Exercise description: What lines below include the word "agent"? Copy each one.

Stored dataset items
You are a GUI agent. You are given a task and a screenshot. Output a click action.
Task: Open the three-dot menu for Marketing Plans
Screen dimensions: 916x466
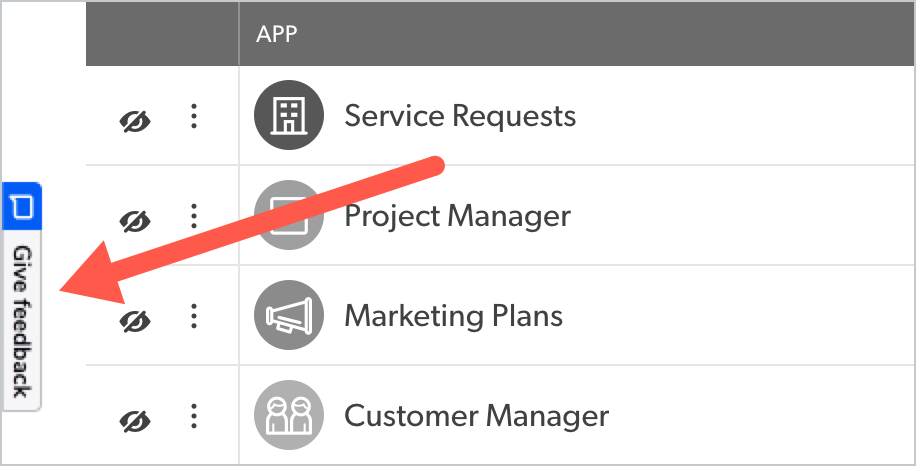(194, 316)
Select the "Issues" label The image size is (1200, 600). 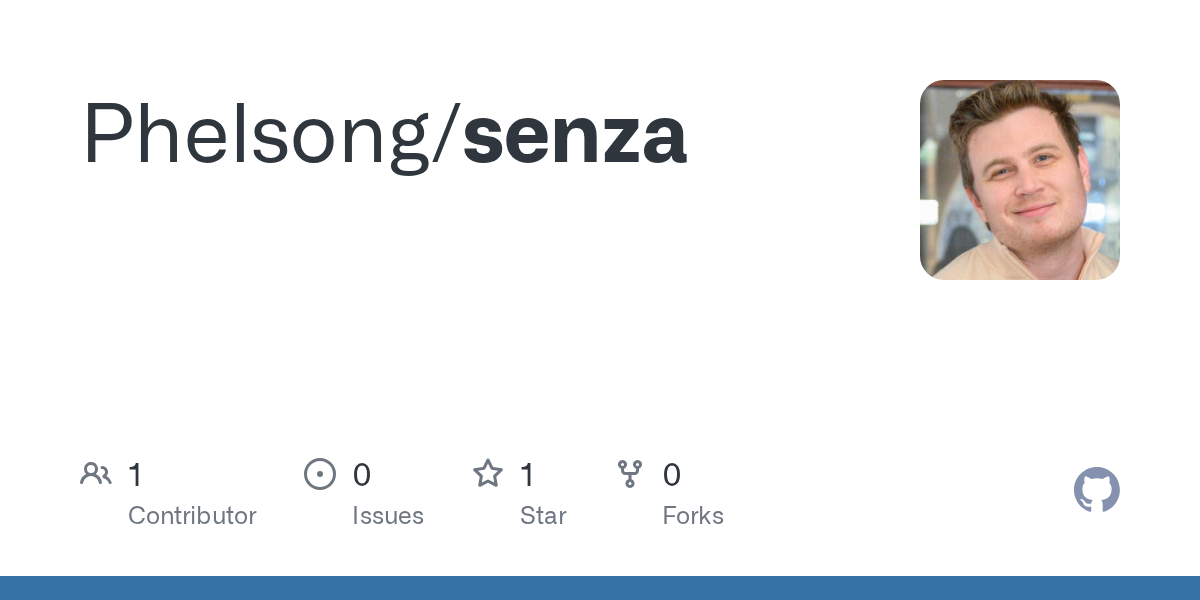(388, 516)
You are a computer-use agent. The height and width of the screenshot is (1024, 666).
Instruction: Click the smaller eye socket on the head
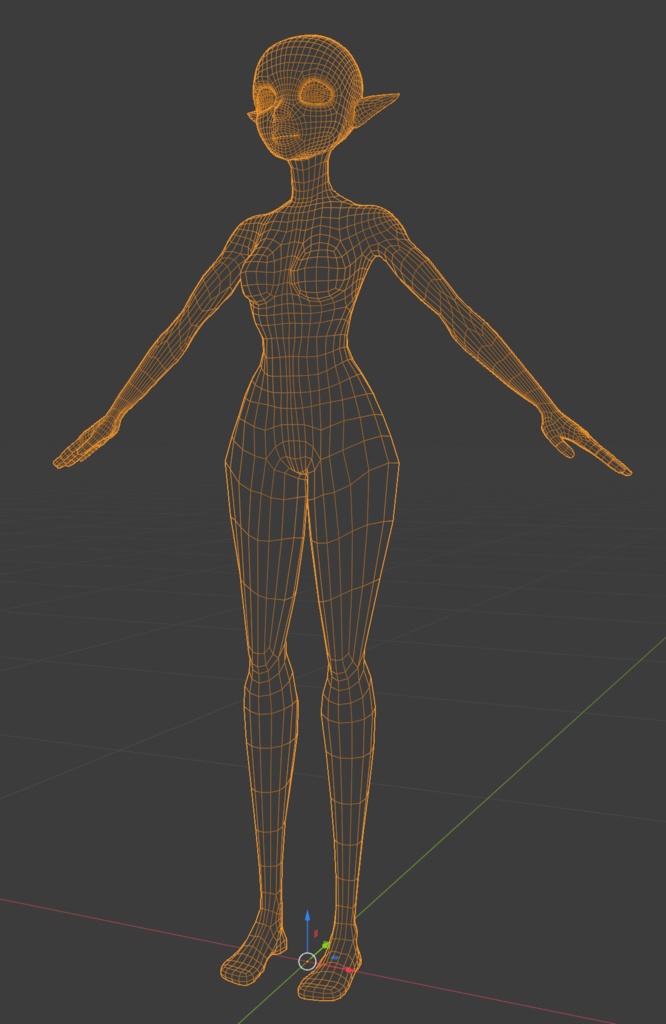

Exercise solution:
You are a GUI agent. You are given a task and a screenshot. Output a click action.
You are a computer-use agent. The height and width of the screenshot is (1024, 666).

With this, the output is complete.